When Juanita’s parents talked about getting a divorce, her standing as a perfect child became even more important. Juanita’s grandfather was a prominent person in town, and he had expected his son to keep up appearances and stay married even if he was unhappy. From an early age, Juanita knew her extended family was untrustworthy.

Larry’s family history of collaborative alliances wasn’t much better. Larry’s father and uncle had sued each other over a failed business. They had started the venture to get back at Larry’s grandfather. Grandfather had kept them working for decades with promises that they’d eventually inherit the business. Instead, one day he told them he planned to sell it.
Larry’s father and uncle tried to steal the company’s clients and start their own business. They weren’t successful. Things worsened when Grandfather sold the business and kept all the proceeds.

Larry’s father talked big, and he expected Larry to relate to him like he was a big important man. In reality, Larry’s father was a little man who needed to look bigger than he was. His approach to parenting could be summarized as: “Let me be your rubber crutch.”

Repeatedly, Larry’s father cooked up plans that involved Larry. Invariably, this meant Larry had to make himself vulnerable by depending on his father in some way. Ten years ago Larry co-signed a car loan for his father. His father didn’t pay it off, and the bank demanded payment from Larry. Two years ago, his father owed money to several people and Larry paid seven thousand dollars to keep him from going to jail. Dad promised to repay him, but Larry never saw a nickel. This hurt Larry and Juanita financially, because they didn’t have gobs of money. But the real pain came from watching his father repeatedly drop the collaborative alliance Larry kept offering him.

Given their histories with their respective parents, it wasn’t surprising that Juanita and Larry maintained a collusive alliance to avoid their sexual problems for over fifteen years.


Collaborative alliances in marriage
 

Your ability to maintain a collaborative alliance is rooted in human evolution and culture.
166
But forget the notion that marriage is inherently “till death do us part.” Nothing could be farther from the truth. Anthropologist Helen Fisher notes most animals don’t pair-bond, and those who do have two things in common: They give birth to helpless babies, and parents don’t stay together for life, only long enough to co-parent their babies through infancy.
167
From this, Fisher realized kinship, rather than marriage, has been the steward of human evolution over the ages.
168
When couples broke up, mothers turned to kin for help. Junior had more contact with Auntie, Uncle, and Grandma than with Dad.
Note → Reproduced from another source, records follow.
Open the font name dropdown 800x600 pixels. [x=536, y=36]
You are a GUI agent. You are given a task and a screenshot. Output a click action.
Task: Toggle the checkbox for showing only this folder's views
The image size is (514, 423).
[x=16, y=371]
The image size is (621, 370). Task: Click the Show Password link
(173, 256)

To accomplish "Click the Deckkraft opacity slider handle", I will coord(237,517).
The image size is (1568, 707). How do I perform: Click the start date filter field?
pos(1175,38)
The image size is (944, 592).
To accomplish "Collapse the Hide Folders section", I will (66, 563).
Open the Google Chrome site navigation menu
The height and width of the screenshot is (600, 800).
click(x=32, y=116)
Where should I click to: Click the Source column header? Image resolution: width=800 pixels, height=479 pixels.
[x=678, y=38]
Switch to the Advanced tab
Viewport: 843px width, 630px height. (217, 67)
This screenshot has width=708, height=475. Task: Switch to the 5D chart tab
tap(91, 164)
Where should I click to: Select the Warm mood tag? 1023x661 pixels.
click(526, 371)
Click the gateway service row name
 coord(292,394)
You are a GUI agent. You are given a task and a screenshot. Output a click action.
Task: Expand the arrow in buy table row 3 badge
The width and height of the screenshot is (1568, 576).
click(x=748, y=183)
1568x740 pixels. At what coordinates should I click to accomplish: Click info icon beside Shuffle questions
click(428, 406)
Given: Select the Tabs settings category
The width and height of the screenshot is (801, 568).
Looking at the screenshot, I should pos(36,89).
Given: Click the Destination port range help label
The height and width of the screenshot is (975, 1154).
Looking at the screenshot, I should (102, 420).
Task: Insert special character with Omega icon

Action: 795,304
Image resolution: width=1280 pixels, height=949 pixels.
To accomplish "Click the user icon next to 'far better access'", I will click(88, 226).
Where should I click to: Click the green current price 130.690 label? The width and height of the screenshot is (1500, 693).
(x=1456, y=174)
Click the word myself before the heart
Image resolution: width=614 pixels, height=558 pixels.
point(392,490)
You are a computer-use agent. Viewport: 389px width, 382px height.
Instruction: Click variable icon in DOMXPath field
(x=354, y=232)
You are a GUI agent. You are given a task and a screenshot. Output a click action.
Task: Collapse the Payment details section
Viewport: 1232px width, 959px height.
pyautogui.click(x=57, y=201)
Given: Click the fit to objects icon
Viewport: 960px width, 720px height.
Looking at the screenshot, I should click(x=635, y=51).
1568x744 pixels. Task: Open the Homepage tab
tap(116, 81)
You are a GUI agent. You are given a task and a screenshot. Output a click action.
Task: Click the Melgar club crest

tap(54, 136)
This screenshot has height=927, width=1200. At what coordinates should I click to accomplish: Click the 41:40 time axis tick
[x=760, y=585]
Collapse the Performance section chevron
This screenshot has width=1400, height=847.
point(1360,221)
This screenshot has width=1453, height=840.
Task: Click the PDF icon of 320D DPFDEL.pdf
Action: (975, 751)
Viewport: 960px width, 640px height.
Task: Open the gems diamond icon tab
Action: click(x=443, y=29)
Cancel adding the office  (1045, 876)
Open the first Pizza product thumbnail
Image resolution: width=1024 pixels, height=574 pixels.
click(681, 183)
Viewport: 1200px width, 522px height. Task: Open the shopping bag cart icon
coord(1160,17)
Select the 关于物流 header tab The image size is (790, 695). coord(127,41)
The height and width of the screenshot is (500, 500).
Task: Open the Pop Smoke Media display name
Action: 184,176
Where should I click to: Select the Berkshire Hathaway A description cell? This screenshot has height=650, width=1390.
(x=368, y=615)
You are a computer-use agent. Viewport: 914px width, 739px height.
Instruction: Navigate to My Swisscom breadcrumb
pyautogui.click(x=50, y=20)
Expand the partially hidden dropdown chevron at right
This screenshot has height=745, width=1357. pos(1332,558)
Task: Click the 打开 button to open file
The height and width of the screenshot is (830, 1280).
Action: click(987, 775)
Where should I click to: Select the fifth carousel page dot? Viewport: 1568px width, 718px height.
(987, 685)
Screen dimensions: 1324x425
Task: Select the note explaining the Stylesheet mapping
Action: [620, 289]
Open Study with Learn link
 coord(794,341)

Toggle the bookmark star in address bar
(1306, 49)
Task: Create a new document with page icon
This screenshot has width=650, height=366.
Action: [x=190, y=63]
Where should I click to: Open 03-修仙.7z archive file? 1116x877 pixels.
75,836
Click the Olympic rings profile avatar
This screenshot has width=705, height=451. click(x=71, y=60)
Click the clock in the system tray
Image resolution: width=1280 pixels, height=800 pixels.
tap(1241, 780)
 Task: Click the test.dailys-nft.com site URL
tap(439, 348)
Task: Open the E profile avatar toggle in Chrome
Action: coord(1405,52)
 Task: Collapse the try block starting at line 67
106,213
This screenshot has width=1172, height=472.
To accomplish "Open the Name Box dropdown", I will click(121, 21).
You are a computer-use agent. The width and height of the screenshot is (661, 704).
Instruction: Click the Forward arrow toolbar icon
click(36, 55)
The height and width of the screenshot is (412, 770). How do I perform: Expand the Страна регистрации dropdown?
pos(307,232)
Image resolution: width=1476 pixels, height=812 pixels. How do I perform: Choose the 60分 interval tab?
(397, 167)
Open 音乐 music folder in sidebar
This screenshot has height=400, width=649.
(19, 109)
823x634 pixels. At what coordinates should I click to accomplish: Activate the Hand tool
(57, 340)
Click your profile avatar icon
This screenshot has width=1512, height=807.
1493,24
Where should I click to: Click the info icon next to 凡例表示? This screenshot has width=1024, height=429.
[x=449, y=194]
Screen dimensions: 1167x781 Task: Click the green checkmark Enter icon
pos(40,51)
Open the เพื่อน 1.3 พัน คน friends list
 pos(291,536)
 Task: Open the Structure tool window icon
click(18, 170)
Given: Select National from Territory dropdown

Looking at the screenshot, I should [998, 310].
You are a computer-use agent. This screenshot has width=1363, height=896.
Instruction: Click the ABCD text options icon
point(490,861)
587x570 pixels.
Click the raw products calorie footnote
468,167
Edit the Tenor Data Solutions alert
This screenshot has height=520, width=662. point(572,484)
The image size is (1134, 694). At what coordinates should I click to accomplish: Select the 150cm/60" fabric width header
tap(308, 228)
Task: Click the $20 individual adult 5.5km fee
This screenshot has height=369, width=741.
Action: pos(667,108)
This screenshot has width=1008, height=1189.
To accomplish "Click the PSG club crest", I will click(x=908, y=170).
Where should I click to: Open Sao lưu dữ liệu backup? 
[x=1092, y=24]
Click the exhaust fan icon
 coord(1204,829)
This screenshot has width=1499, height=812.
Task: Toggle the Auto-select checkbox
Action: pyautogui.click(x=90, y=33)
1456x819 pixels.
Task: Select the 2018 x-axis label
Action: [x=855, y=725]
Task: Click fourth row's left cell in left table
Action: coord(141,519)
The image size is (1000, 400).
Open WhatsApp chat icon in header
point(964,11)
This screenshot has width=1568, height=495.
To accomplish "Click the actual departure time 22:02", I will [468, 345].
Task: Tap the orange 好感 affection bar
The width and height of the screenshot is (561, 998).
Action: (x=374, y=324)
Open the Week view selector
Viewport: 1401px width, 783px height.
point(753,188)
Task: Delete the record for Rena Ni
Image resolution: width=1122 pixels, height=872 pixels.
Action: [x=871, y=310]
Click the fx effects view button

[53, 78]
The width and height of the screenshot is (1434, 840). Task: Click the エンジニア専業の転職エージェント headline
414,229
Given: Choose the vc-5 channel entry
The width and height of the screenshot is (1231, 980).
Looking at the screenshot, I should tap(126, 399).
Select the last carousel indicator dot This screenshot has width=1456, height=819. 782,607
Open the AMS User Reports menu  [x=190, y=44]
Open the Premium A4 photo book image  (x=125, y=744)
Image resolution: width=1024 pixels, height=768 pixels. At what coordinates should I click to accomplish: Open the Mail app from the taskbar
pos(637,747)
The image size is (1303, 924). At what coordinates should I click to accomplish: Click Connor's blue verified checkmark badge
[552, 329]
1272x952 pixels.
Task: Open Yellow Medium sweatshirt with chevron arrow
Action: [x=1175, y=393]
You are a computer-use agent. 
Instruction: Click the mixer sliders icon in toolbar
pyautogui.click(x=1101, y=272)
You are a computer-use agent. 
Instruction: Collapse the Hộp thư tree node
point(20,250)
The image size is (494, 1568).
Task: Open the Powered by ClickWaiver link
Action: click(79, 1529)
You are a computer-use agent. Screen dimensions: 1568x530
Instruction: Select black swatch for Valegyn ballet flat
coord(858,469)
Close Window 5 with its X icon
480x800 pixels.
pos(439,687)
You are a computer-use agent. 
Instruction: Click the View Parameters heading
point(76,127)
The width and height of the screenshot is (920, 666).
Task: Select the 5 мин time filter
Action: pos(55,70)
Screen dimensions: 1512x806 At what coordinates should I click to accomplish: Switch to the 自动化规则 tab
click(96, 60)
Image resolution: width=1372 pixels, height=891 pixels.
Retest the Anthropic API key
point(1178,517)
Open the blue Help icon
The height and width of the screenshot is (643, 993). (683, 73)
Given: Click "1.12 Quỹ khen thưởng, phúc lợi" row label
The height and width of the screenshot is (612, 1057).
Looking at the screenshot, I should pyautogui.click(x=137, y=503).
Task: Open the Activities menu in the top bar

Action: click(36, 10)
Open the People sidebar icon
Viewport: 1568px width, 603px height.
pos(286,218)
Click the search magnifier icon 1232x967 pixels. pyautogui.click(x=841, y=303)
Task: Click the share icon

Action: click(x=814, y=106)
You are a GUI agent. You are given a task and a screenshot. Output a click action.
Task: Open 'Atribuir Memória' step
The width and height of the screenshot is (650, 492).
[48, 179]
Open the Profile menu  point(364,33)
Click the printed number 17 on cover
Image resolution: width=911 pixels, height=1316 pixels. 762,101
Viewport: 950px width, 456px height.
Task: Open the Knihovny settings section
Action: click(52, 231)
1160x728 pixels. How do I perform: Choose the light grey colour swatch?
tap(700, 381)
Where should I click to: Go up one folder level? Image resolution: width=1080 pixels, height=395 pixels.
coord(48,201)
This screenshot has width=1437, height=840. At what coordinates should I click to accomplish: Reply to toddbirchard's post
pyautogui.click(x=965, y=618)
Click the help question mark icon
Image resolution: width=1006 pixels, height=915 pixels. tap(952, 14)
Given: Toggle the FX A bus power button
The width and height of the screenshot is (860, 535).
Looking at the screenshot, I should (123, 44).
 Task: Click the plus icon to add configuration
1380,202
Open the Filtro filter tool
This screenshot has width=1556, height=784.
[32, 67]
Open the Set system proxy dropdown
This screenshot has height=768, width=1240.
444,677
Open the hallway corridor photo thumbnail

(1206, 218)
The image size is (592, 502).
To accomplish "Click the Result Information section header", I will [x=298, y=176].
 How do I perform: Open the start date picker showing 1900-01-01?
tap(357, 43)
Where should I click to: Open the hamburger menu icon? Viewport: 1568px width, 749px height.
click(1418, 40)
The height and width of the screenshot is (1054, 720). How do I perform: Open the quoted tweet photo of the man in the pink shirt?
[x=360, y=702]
Kinship ties often outlast marriages because kinship relationships tend to be less intense. They involve fewer two-choice dilemmas, more
degrees of freedom, and more emotional and physical space in which to interact. They don’t tap your Four Points of Balance as much as marriage (although this isn’t true in highly emotionally fused families). The more kinship relationships approach the intensity of monogamous marriages, the more collaborative alliances in extended families tend to break down. So if kinship rather than a two-parent household is the bedrock of civilization, you’d better be particularly good at maintaining a collaborative alliance if you want a stable long-term marriage.